Lol. See my problem with some olympic guy who says oh well this is now a sport is the idea is ok it need a certain amount of countries to acually do it in some form or another. But they ignore, bowling or pool or darts or heck golf for god knows how long
But say hey lets throw surfing or some sailing event that who the hell does pro sailing seriously? Like 50 people from a few countires? Like they have 20 sailing events but not bowling? Who came up with this? The whole thing is ridiculous.

Sailing has been going on since the early days of humans and represents man's use of Nature to explore new lands. It is an unbroken tradition from the earliest peoples on wooden boats to the modern pros who use carbonfiber boats.
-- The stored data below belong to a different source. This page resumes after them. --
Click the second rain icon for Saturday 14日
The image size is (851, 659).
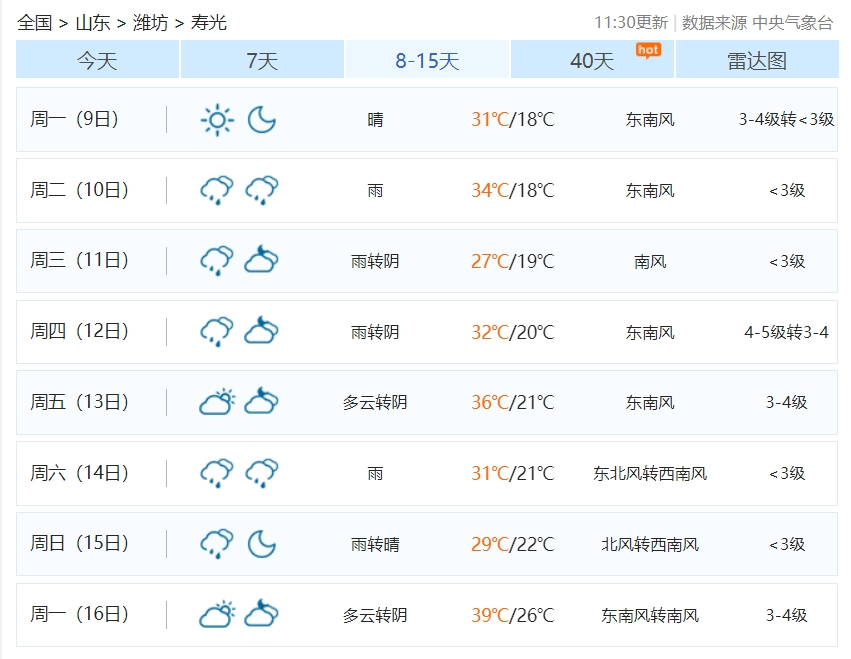point(262,473)
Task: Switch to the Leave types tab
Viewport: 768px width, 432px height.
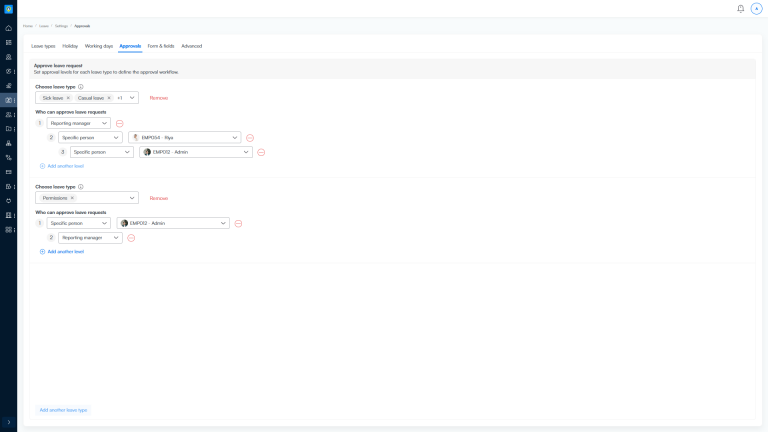Action: click(43, 46)
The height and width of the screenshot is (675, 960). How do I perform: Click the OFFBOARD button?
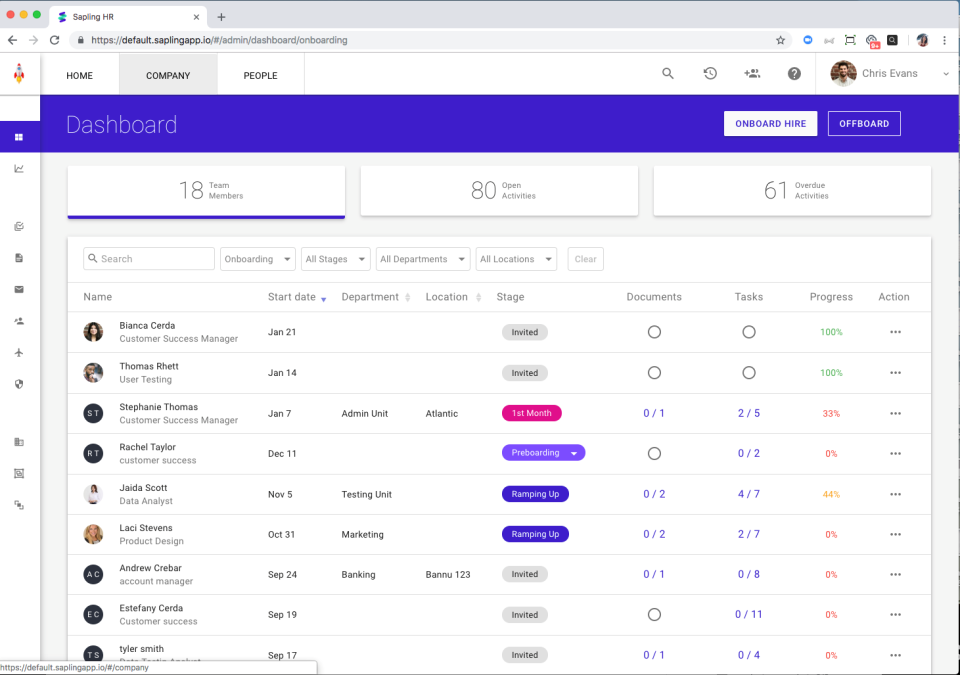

Bowling doesn't quite cut it.
 
Lol. See my problem with some olympic guy who says oh well this is now a sport is the idea is ok it need a certain amount of countries to acually do it in some form or another. But they ignore, bowling or pool or darts or heck golf for god knows how long
But say hey lets throw surfing or some sailing event that who the hell does pro sailing seriously? Like 50 people from a few countires? Like they have 20 sailing events but not bowling? Who came up with this? The whole thing is ridiculous.

The original Olympic sports were martial training. If it's not martial training, it's not Olympic.
 
No grappling? (@dgold44)

Submission holds were removed from the sport of wrestling long ago, for good reasons. Submission holds is literally tearing somebody limb from limb. Ironically submission holds lives on in "fake" wrestling (WWE) and not in "real" Olympic wrestling. Who would've thunk it?

That's fine as it is. Olympic Wrestling makes it a martial art. A little bit more art, a little bit less martial, which is the spirit of the Olympics.
 
No, unless running is a martial art.

In High School in America, there is a thing called the 50 yards dash. Do you know why there is such a thing as a 50 yards dash? 50 yards is the effective killing range of arrows. You "raise shields" just like Captain Kirk says and you dash as fast as possible to close the distance of the kill zone.

You forget that "Captain" Kirk is a military captain.
 
In High School in America, there is a thing called the 50 yards dash. Do you know why there is such a thing as a 50 yards dash? 50 yards is the effective killing range of arrows. You "raise shields" just like Captain Kirk says and you dash as fast as possible to close the distance of the kill zone.
Wouldn't it be smarter to zigzag?
 
Yes if you’re a rich Christian kid from Boston who is to uncoordinated for a real sport
Orientation day [went to a div 1 in Lacrosse]: If you want to be the CEO of an MNC someday, start learning how to play lacrosse--pronto! It was, of course, the standard modus operandi delivered to all freshmen.
 
No, unless running is a martial art.

I love the movie The Fast and Furious, the first one. The opening scene shows 2 streets racers trying to race, but the police were trying to stop them, so they are running from the police.

That scene perfect re-creates the history of street racing, it's bootleggers running away from Prohibition cops. The movie tells you the origin of street racing.
 
Wouldn't it be smarter to zigzag?

I saw the eeriest thing, a cockroach zig zagging. I've never seen it before in my life, they always run straight. It zig zagged exactly like aerial dogfights of WW1. That is crazy how a cockroach came up with that.